The creation of 3D animation has truly taken the perception of the field from a youth entertainment medium to a sophisticated, complex process with virtually limitless prospects.
At this day in age, computer-generated graphics have nearly gotten to a point where they are indistinguishable from real life. It isn’t uncommon for a major motion picture studio to integrate 3D animated characters or effects over their live-action footage, to either enhance what is already in the scene, or to create an all new, fantastic landscape in which to work.
With the rising desire for these 3D animated graphics, it isn’t surprising that the amount of studios to choose from has increased exponentially over the past few decades. Luckily, most studios specialize in a very specific venue, such as television commercials or instructional videos, so the choice isn’t as threatening as it sounds. Some studios do not even offer client services, as their plan is to focus on personal projects.
When a 3D animation studio opens itself up for commercial production purposes, the first steps taken are to build a large base of clients, sending news of their abilities out to as many customers as possible. On the other hand, if a company is primarily interested in producing a film of their own design, they must first find investors to donate resources to the project, until they are competent enough to fund their own ventures. But, whether a studio is built for commercial or project purposes, they will have a tendency to follow a very similar 3D ‘pipeline’, or production process.
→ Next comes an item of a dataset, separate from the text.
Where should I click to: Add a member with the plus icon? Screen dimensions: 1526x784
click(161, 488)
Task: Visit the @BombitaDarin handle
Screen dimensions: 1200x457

Considering every piece of a 3D animation must be built from the ground up, it is seldom possible for a single individual to produce on his or her own. Consequently, studios often find that compartmentalizing the process across several employees or divisions makes the most sense, with each one assigned to a specific step in the 3D animation pipeline. While one person is working on concept sketches, another employee can be finalizing details in the script and storyboards.
Once the 3D modelers, texture artists, and rigging artists have taken their turns, the postproduction specialists can add the lighting, camera movements, and environmental effects, finalizing everything enough to send the production out for its final render.
Once a 3D animation studio begins to grow larger, and the needs become greater, it often becomes beneficial to encompass more aspects of production in-house. Where a regular studio might send their project files to a ‘render farm’ to export the film in a polished format, a large studio may find it easier to set up their own facility. Or if the animation studio finds itself using footage of real actors as references quite often, they might look into building a motion capture studio.
Over the past two decades, an increasing number of locations in the world have introduced incentive programs for those interested in opening up studios, offering tax cuts or partial financial support, in the hopes of boosting their visibility on a global scale. Having a booming entertainment industry in the area increases tourism as well as general revenue, not to mention community pride. The creation of 3D animation has truly taken the perception of the field from a youth entertainment medium to a sophisticated, complex process with virtually limitless prospects. And, as technology continues to evolve, so will 3D animation studios, bringing us into a whole new era of colorful virtual clarity.